### Problem requirements
Copy every line of the records below where the word "agent" occurs.

── Exercise materials ──

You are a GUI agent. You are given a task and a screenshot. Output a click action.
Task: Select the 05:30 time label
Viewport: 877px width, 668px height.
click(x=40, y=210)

───
── Exercise materials ──

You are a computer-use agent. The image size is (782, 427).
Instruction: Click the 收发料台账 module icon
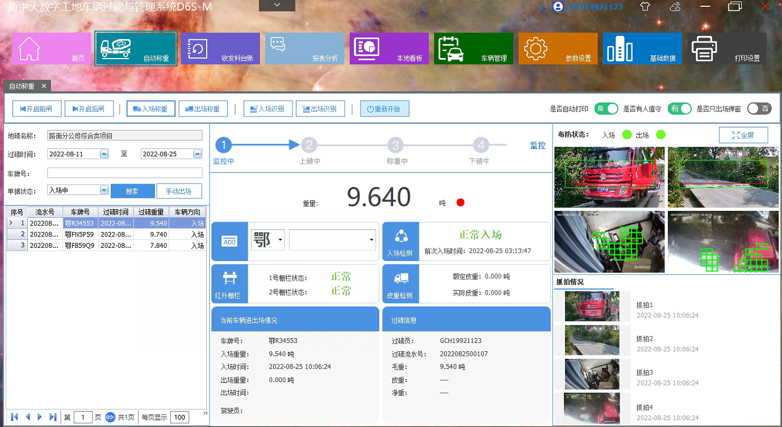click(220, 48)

───

### The completed task
You are a GUI agent. You are given a task and a screenshot. Output a click action.
You are a computer-use agent. The image size is (782, 427).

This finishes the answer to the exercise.